[Start of Attachment]

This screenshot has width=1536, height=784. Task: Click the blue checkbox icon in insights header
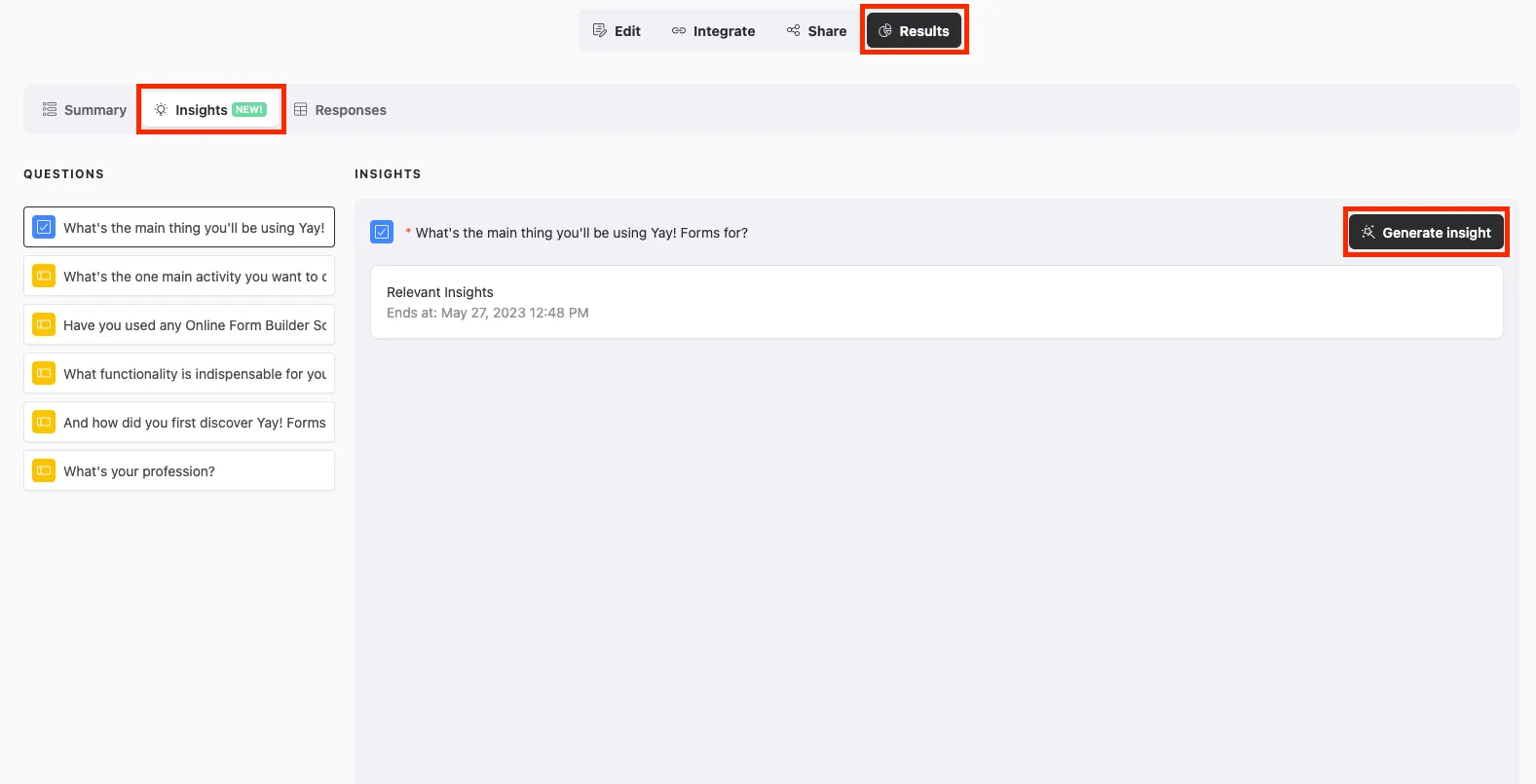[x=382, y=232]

[End of Attachment]
[Start of Attachment]

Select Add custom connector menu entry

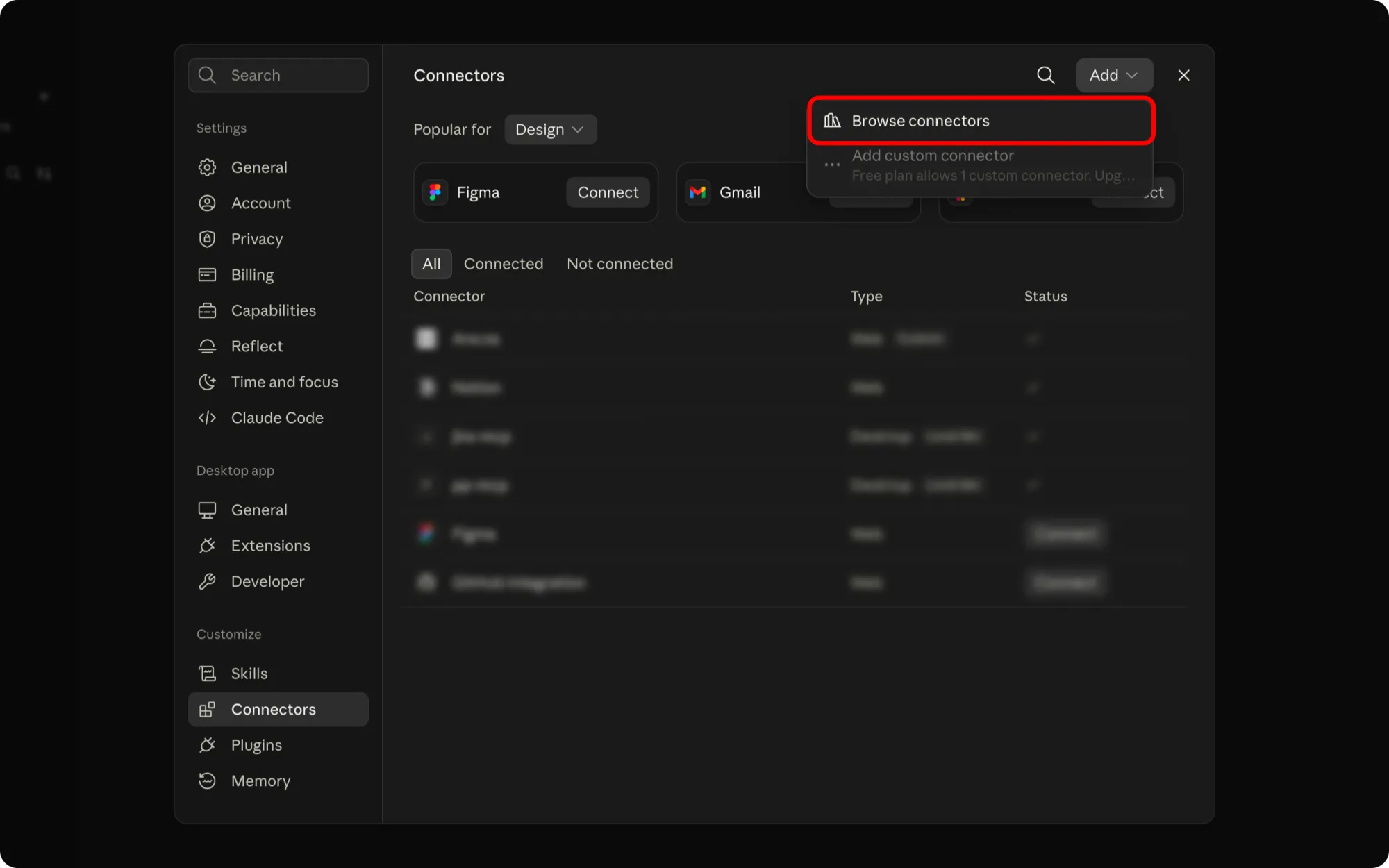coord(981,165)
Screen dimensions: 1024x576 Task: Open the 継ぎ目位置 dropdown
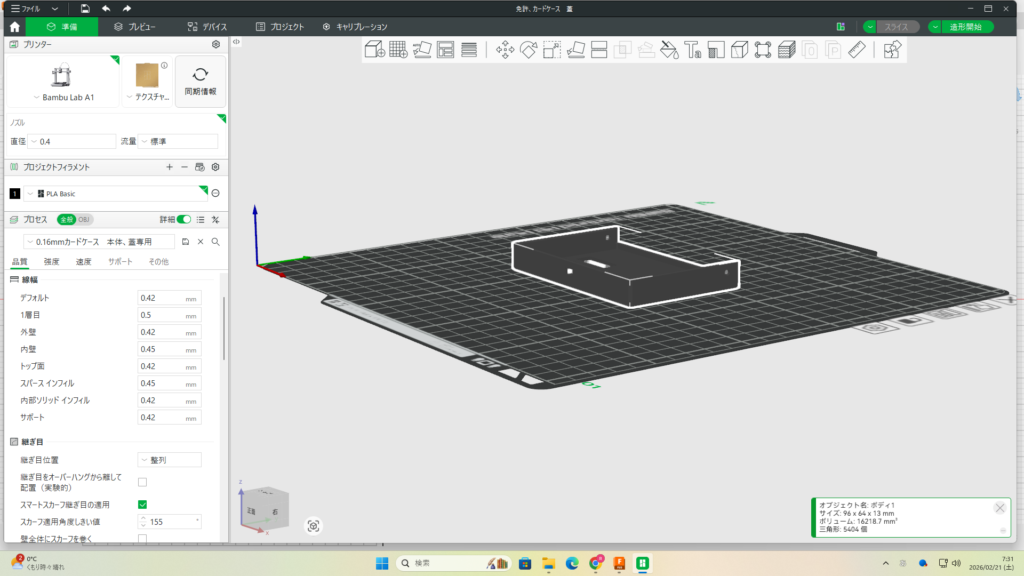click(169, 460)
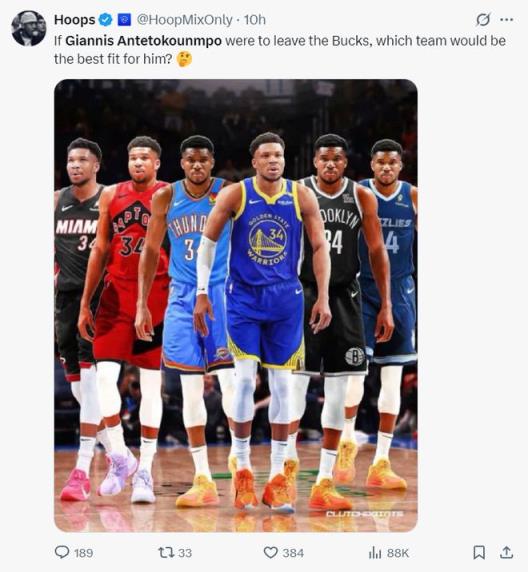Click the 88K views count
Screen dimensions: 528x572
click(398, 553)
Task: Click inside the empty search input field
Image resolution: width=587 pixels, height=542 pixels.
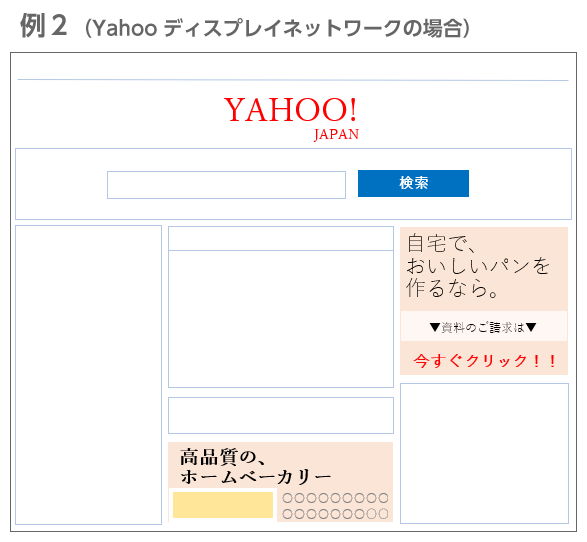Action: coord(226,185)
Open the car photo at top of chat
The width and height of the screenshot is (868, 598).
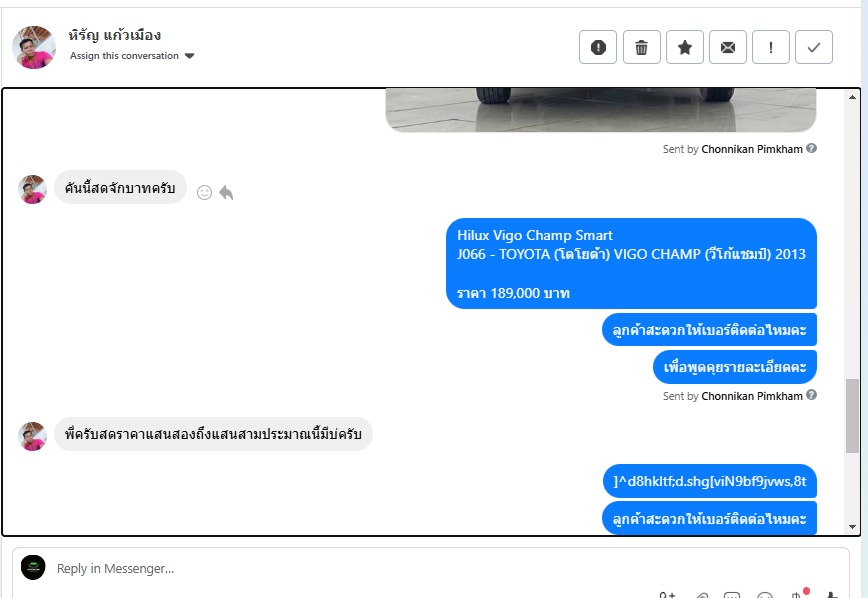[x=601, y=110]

[End of Attachment]

**Assigned task**.
Nothing but the lines above from the one that has "Select Add custom connector menu entry" down to the one that has "Task: Click inside" belongs in the answer, copied exactly, without pictures.

**Exercise result**.
Select Add custom connector menu entry

coord(981,165)
Screen dimensions: 1024x576 Task: Open the 継ぎ目位置 dropdown
click(169, 460)
Click the 88K views count
Screen dimensions: 528x572
click(398, 553)
Task: Click inside the empty search input field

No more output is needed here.